Ближе к вечеру наша команда столкнулась с уже знакомыми всем нам личностями.
Можно было не отвлекаться и пройти мимо этого дома – ни криков, ни грохота оттуда не раздавалось. Однако дядя Наум предпочел потратить несколько минут и проверить, все ли обитатели подозрительно тихого жилища живы-здоровы. После настойчивых стуков в дверь никто не отозвался, и пока Кауфман продолжал безуспешные попытки переговорить с хозяевами, его дочь заглянула за угол, после чего позвала нас.
– Так вот где живет наша подруга Гертруда Линдстром, – заметила Каролина, указывая на оранжерею, примыкающую к тыловой части дома. За прозрачными панелями из меркурианского кварца красовались сотни распустившихся цветочных бутонов всевозможных размеров и оттенков. – Давно хотела взглянуть на ее розы, о которых она всегда рассказывала возле стоянки инскона. Куда же хозяйка подевалась? Вчера была практически единственной, кто на свободе бегал, а сегодня пропала.

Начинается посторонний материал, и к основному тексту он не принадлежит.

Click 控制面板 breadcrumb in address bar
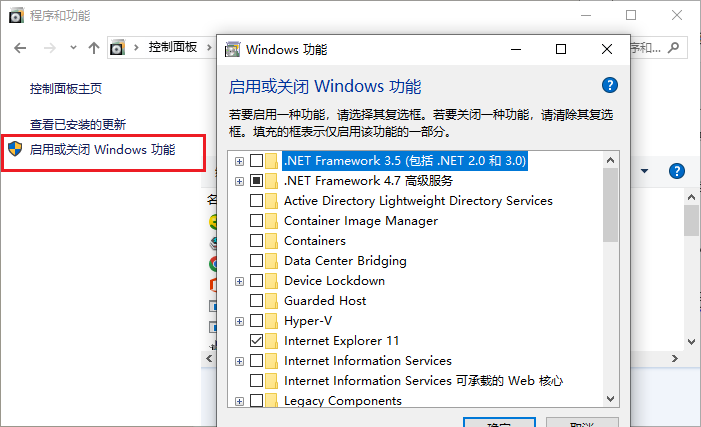Image resolution: width=701 pixels, height=427 pixels. 173,47
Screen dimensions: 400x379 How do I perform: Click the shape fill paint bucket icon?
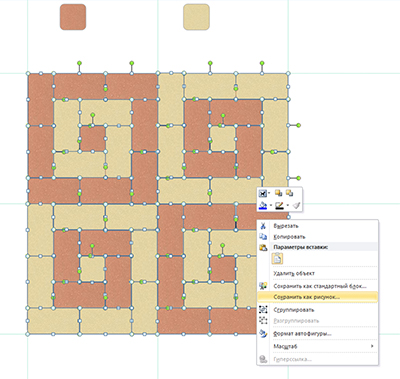pyautogui.click(x=263, y=206)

– Теперь догадываюсь, где она вышла на свободу. – Я подошел к вентиляционному люку в боковой стене оранжереи, приподнятому для притока свежего воздуха. В подтверждение моей догадки под люком был приставлен стульчик, на который вскарабкивалась низкорослая Гертруда, прежде чем протиснуться в лазейку. Еще одна тайна раскрыта.
– Зайдем, папа? – осведомилась Кэрри у озадаченно почесывавшего затылок отца.

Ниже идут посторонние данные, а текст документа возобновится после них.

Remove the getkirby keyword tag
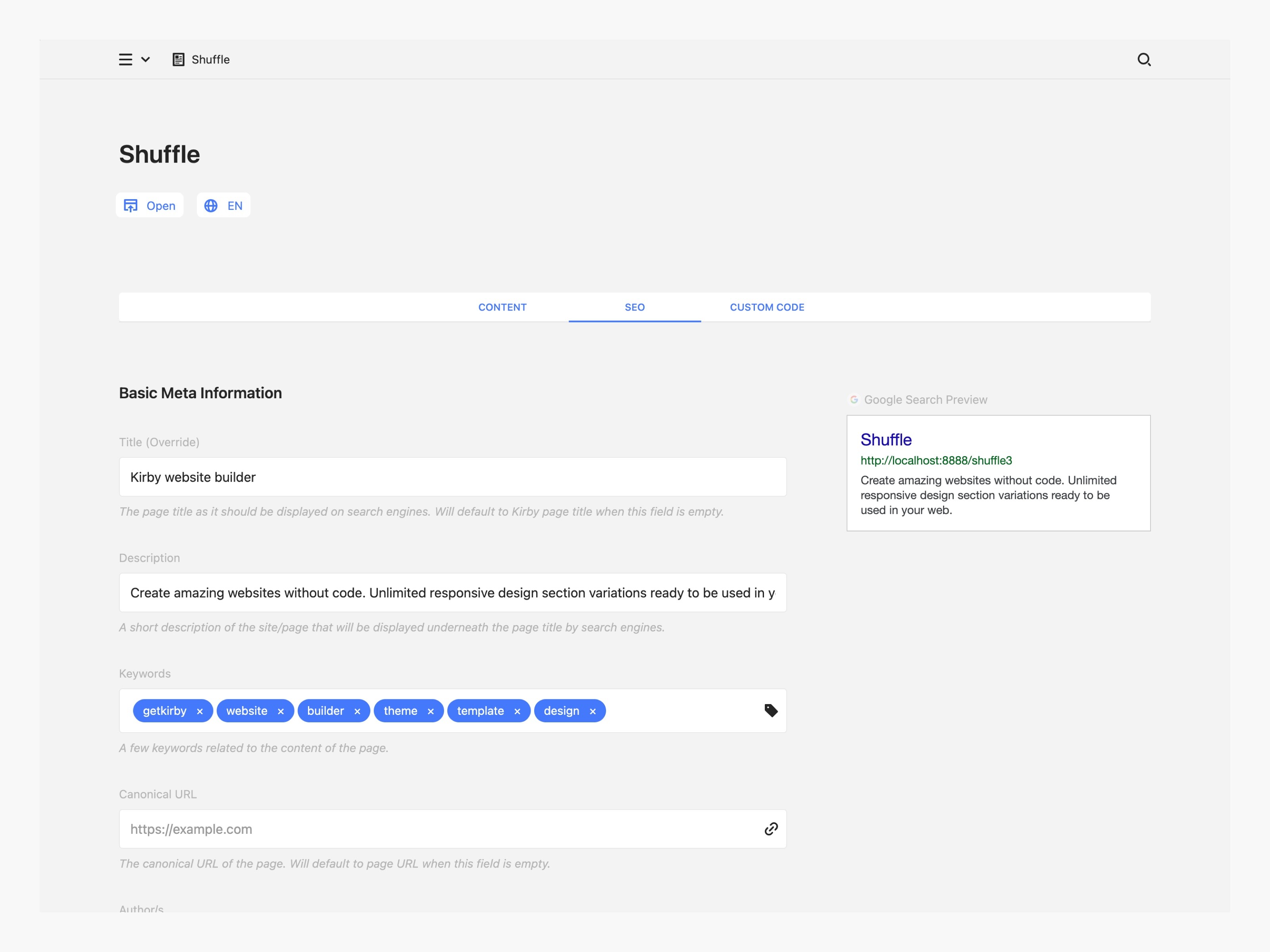This screenshot has height=952, width=1270. coord(200,712)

– Будет-таки неприлично без приглашения… но зайдем, – подумав, согласился тот. – Надо убедиться, что с любезной госпожой Линдстром все в порядке.
– Я – первый! – не терпящим возражения тоном сказал я. Кто знает, что случилось со взбалмошной Гертрудой за истекшие сутки, и не притаилась ли она под сенью розовых кустов, обезумевшая и готовая расправиться с любым, кто посягнет на ее владения.
– Как пожелаете! – скривила губки Кэрри. – Только дайте сюда топор – с ним Гертруда вас на чай точно не позовет. Это ведь она вчера кричала на всю округу, что вы – жестокий убийца, разгуливающий на свободе?
– Так и есть, – подтвердил я, мысленно проклиная крикливую госпожу Линдстром и ее отнюдь не голословные обвинения в мой адрес. – Но обычно я обхожусь без топора, поэтому…
– Достаточно, молодые люди! – с немым укором посмотрел на меня Кауфман, а дочери он погрозил пальцем, словно невоспитанному ребенку. – Ведите себя пристойно! Сколько можно создавать конфронтации из-за пустяков?
– Ничего себе пустяки! – пробубнила Каролина. – Он убил человека голыми руками, и ему все сошло, как с гуся вода. А ты только свою колесницу из гаража выгнал, так сразу в Желтый Список!
– Давай не будем сейчас об этом, хорошо? – нарочито мягко попросил ее отец. Похоже, он вообще не умел повышать голос. Однако скрывать чувства – тоже. Я услыхал про Желтый Список, когда уже протискивался в оранжерейный люк, но не выдержал и удивленно обернулся. Взгляд Наума Исааковича смущенно блуждал, а на лице опять играли, сменяя друг друга, разнообразные чувства. И опять среди них отсутствовала радость. Да, весьма и весьма любопытные вещи сообщила Кэрри. Тихий и добродушный человек – такое впечатление сложилось у меня о соседе за эти два дня – умудрился-таки когда-то совершить правонарушение и угодить в Желтый Список хранителей закона – маршалов. Я, правда, толком не расслышал, по какой причине, но уточнять момент был неподходящий – мы вероломно проникали в чужие частные владения.